Exercise task 1 - According to the Camp Shanks text, how many soldiers were processed through the camp?
Exercise task 2 - List every number of soldiers, troops, or men that the Camp Shanks text gives.
Exercise task 3 - Resume the account of Camp Shanks and Piermont Pier after its last sentence.

Page -
Camp Shanks, located in
Orangeburg, Rockland County, New York (aka "Last
Stop U.S.A."), was the final stateside stop for 1.3 million soldiers
who were processed through this staging area and prepared for departure
fromPiermont Pier to the European Theater of Operations. Units bound
for France were shipped overseas from a pier, approximately four miles
away, where a monument marks their embarkation. Units bound for England
were transported to the New York Port of Embarkation (NYPE).![]() Barracks at Camp Shanks
It was a short train ride to
the New Jersey docks at Weehawken, and a
harbor boat ferried troops to a waiting troopship. One source also
advised that other troops marched the four miles from the camp to the
Piermont Pier,
where they boarded troopships. (Piermont Pier was originally the
terminus for a ferry that took New York City – bound train travelers
across the river to pick up the train again in Dobbs Ferry before
completing their journey to the city. Before that, the mile-long pier
was originally built to enable the freight cars of the Erie Railroad to
load and unload onto steam boats which plied the Hudson River between
Albany and New York City in the mid-eighteenth century. During the war,
the pier was taken over by the U.S. Government, extended and improved,
and used as a principal embarkation point of soldiers heading to
Europe. 40,000 U.S. troops per month, including many Hudson Valley
residents, passed across the pier where ships were able to dock in deep
water. Piermont became known as the "Last Stop USA." After the war was
won, over half a million men returned home across the same pier, first
setting foot back in the U.S. out in the middle of the Hudson River at
the end of the pier.)

Saved entries:
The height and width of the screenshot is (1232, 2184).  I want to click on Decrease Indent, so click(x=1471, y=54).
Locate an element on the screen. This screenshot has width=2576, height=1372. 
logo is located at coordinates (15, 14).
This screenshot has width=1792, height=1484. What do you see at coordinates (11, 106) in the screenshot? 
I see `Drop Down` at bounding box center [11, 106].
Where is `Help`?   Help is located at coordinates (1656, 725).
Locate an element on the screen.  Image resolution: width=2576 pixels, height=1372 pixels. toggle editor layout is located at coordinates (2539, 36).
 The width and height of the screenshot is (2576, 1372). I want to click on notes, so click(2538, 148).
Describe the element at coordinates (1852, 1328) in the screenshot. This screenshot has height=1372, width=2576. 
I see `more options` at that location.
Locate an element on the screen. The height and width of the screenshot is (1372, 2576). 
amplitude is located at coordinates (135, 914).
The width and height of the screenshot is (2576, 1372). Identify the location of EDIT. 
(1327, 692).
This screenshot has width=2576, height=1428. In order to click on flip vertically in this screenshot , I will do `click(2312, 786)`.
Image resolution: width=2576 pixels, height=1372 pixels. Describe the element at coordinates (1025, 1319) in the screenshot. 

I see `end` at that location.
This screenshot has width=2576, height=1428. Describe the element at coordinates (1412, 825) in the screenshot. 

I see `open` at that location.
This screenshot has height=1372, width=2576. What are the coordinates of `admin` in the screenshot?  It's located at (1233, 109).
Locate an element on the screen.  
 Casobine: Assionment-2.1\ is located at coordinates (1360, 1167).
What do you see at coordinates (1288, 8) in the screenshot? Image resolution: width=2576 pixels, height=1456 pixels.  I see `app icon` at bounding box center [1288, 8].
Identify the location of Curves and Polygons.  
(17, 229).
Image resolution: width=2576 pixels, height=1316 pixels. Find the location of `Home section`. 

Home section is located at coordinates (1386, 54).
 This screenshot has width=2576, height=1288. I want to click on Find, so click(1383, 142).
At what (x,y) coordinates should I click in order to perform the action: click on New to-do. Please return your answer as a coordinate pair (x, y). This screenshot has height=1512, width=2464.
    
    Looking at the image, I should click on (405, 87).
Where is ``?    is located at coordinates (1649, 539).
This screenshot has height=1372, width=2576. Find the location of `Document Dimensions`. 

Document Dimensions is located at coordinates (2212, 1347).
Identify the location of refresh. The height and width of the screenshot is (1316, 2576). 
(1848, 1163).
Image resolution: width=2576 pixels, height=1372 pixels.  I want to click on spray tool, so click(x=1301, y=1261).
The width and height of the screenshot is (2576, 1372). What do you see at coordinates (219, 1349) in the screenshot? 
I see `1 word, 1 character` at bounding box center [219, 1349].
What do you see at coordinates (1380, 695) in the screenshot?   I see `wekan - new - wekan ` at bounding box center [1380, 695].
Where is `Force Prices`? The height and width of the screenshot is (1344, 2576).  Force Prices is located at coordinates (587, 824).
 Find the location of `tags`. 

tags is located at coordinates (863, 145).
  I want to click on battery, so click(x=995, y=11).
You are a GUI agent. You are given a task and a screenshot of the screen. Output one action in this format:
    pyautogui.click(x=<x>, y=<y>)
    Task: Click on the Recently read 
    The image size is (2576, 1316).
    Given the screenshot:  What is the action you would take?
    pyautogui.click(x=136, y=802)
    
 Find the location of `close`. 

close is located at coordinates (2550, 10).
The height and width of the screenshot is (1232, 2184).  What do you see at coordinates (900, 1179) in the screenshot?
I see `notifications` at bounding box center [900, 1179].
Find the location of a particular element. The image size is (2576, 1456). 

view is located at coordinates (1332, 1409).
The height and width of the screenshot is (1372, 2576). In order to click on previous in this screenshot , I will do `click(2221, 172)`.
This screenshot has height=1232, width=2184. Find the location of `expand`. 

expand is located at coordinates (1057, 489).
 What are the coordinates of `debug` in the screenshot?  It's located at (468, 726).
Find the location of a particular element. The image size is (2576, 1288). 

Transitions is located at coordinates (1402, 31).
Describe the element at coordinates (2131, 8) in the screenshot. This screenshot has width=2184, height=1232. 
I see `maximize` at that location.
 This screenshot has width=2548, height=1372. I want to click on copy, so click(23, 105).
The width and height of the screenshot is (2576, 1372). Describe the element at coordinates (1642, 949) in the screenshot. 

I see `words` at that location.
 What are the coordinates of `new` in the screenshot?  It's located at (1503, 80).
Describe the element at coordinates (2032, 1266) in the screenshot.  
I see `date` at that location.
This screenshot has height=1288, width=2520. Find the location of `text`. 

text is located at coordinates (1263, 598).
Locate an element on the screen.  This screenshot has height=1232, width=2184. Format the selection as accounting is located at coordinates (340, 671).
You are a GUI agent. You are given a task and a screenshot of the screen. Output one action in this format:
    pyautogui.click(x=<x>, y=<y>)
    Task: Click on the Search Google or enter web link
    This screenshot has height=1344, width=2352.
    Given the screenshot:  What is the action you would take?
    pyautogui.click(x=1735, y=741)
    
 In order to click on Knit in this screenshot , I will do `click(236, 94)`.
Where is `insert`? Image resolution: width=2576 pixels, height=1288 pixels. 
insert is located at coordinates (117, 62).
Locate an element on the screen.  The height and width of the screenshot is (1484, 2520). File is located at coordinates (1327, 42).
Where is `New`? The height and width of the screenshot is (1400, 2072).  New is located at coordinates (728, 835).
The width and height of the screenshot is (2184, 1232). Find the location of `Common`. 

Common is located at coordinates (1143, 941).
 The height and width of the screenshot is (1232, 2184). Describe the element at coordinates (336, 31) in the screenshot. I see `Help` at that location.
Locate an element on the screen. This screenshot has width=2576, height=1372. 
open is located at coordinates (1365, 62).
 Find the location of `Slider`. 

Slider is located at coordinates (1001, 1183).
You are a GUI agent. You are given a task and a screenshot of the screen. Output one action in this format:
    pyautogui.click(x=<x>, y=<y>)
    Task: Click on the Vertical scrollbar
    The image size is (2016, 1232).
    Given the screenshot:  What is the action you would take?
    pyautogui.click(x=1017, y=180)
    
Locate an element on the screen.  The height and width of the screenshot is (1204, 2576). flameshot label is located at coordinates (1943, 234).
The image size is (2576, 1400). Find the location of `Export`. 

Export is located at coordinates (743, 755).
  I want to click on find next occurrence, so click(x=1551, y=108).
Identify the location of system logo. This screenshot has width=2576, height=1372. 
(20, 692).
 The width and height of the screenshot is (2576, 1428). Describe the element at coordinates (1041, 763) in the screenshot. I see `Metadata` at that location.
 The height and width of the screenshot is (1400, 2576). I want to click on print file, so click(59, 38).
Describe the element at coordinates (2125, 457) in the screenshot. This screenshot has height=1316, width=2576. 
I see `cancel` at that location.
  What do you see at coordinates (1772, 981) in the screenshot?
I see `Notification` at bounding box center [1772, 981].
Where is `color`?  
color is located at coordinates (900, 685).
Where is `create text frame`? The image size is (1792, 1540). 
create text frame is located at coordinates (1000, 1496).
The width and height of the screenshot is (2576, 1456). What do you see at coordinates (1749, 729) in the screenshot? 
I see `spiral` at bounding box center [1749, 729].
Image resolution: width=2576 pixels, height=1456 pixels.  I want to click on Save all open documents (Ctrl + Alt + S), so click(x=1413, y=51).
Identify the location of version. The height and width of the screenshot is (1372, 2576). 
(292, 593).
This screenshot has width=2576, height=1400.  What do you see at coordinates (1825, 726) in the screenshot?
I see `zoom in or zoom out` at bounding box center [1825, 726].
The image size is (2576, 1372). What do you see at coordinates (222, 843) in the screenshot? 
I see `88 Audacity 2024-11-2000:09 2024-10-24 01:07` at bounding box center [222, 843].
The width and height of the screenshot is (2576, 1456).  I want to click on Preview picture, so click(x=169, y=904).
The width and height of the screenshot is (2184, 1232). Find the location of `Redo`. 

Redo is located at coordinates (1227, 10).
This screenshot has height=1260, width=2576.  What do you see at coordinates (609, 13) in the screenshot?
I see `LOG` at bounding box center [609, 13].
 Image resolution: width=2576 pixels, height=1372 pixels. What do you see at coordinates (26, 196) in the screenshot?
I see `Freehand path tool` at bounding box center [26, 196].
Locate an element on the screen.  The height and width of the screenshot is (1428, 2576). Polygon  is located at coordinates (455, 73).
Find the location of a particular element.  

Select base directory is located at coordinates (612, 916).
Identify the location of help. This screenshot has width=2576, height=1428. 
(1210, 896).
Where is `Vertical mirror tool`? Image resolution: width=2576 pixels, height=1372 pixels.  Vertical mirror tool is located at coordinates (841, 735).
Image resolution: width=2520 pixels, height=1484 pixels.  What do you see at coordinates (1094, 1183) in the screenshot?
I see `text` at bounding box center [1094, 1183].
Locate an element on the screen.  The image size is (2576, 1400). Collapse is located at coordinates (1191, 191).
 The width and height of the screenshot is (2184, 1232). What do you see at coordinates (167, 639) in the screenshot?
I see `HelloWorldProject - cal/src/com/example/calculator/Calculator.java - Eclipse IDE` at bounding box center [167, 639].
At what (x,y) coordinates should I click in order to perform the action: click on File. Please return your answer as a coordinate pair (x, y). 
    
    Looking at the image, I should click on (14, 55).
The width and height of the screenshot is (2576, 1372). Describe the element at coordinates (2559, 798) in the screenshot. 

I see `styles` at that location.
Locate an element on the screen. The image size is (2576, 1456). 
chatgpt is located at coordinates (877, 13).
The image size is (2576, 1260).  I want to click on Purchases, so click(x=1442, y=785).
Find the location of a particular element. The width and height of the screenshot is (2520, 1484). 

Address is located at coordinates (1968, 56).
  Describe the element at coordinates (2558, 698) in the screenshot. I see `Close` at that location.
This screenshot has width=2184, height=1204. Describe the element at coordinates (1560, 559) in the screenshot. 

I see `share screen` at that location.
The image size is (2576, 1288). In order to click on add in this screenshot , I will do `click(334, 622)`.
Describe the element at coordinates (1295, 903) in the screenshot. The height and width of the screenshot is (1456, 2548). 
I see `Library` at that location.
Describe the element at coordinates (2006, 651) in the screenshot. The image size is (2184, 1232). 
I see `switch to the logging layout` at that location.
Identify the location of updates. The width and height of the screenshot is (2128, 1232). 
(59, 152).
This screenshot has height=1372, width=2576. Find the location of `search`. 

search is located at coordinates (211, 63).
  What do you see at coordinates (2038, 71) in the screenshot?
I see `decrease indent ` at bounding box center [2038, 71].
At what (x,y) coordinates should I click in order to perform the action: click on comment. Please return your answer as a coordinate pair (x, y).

Task response 1 - 1.3 million soldiers

Task response 2 -
- 1.3 million soldiers processed through Camp Shanks
- 40,000 U.S. troops per month passed across Piermont Pier
- over half a million men returned home across the same pier

Task response 3 -
![]() The ferry terminal at Weekhawken, New Jersey during WW II. Soldiers arriving by train (or on foot from Camp Shanks) would arrive here, transfer to ferries bound for Manhattan, and board troopships sailing for England or France. Note the ocean liner/troopships along the west side piers in the background. ![]() Pier 88 (12th Ave at 48th St) on Manhattan's west side during the war finds three ocean liners waiting to take on troops headed for Europe. Camp Shanks also housed 1,200
Italian and 800 German prisoners of war
between April 1945 and January 1946, with the first Germans arriving in
June 1945. At the close of the war, 290,000 POWs passed through Camp
Shanks as they were processed for return to their native countries. The
last German to leave was on 22 July 1946. Camp Shanks closed in July
1946.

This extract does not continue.